WHAT TO WORK ON
In the listing below, locate the lines that hold the string "chart". Copy those lines.

RECORDS TO PROCESS
------------------------

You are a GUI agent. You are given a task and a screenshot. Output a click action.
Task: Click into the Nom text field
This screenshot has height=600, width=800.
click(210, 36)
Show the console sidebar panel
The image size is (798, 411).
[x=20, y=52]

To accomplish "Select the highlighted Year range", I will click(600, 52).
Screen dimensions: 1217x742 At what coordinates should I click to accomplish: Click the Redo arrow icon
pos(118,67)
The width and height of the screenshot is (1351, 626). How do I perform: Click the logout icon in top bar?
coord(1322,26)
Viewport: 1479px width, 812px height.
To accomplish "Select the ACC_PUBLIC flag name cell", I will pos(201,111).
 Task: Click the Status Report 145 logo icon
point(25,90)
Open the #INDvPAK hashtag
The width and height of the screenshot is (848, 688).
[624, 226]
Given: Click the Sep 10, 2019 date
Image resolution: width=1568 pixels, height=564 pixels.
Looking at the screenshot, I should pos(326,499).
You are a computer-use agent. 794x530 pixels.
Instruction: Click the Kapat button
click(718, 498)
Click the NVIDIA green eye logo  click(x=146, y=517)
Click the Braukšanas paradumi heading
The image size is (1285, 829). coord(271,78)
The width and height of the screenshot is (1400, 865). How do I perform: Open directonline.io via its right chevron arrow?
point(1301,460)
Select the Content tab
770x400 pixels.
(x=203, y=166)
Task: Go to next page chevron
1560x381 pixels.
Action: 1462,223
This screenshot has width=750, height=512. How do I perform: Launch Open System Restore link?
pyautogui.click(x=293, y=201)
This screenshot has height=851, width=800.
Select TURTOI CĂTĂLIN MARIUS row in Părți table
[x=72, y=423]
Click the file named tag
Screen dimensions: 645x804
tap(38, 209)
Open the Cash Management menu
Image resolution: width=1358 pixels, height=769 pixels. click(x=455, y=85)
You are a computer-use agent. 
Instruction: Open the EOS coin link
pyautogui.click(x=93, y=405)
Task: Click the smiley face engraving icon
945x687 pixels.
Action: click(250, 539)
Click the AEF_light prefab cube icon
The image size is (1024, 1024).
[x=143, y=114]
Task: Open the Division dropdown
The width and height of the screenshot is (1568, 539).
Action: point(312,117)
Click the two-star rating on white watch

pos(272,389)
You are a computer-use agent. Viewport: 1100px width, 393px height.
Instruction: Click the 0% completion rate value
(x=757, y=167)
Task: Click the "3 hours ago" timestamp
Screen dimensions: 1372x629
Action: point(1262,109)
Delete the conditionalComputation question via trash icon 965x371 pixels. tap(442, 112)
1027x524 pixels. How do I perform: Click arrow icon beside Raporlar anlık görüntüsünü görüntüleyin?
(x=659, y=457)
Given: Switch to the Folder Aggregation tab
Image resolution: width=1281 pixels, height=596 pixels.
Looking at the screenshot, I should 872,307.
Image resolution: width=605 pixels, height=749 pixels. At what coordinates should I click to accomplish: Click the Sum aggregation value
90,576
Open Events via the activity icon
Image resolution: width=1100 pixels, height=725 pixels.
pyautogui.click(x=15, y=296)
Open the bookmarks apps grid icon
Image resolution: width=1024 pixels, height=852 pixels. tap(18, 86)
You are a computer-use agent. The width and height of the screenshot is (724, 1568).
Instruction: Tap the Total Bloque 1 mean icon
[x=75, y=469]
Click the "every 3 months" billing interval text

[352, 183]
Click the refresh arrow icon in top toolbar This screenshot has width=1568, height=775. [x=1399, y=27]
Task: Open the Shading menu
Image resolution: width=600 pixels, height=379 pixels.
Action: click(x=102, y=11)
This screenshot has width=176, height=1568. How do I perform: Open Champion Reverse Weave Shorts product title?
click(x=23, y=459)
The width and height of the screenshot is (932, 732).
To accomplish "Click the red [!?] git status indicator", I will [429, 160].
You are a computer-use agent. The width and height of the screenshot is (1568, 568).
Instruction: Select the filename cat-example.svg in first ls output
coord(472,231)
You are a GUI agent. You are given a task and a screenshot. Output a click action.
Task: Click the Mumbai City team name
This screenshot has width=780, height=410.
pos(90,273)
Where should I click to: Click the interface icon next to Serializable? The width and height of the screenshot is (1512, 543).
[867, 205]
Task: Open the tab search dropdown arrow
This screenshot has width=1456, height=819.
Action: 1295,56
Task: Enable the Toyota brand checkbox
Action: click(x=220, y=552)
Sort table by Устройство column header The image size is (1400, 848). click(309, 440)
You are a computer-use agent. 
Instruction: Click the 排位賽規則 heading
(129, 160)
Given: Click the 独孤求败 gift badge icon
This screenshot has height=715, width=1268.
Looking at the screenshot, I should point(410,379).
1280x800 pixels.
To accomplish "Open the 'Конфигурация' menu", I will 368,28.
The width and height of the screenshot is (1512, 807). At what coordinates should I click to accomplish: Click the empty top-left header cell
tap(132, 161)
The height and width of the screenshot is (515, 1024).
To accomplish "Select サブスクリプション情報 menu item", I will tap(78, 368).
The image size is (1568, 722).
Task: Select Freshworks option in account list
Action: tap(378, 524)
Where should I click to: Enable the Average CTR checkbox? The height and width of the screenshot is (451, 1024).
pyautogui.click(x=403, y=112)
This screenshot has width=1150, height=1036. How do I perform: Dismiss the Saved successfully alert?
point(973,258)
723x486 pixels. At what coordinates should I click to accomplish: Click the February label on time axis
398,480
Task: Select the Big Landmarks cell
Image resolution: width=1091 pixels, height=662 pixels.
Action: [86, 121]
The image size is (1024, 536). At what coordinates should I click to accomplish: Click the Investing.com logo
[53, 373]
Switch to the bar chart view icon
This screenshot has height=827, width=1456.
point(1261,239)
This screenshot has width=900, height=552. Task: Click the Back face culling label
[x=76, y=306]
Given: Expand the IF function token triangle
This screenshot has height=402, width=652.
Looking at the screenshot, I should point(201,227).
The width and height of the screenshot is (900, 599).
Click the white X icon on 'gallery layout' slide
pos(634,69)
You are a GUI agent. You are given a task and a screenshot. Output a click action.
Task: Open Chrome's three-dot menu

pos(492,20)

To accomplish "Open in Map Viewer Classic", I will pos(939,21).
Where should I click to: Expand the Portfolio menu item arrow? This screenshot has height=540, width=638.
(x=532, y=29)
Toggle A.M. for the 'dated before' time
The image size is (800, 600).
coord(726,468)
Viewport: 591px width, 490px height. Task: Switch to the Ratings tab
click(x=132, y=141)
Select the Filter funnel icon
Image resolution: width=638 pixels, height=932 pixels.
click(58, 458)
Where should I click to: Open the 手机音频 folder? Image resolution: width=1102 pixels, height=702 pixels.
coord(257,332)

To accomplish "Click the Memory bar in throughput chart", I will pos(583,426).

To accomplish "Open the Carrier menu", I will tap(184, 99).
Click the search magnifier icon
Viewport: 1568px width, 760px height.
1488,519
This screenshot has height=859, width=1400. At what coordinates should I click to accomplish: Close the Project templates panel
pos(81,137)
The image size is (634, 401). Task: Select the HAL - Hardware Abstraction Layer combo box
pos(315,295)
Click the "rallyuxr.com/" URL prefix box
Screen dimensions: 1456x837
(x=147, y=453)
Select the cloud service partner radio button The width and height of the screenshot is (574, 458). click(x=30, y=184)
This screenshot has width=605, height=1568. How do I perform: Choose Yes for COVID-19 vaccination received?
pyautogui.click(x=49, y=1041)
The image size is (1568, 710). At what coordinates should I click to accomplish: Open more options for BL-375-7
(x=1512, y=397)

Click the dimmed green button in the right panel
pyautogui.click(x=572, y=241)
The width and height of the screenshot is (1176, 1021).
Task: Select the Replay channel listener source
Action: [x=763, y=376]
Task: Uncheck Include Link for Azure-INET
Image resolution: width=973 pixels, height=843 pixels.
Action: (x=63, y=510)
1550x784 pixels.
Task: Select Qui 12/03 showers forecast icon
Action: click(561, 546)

------------------------

SOLUTION BELOW
Switch to the bar chart view icon
To accomplish "Click the Memory bar in throughput chart", I will pos(583,426).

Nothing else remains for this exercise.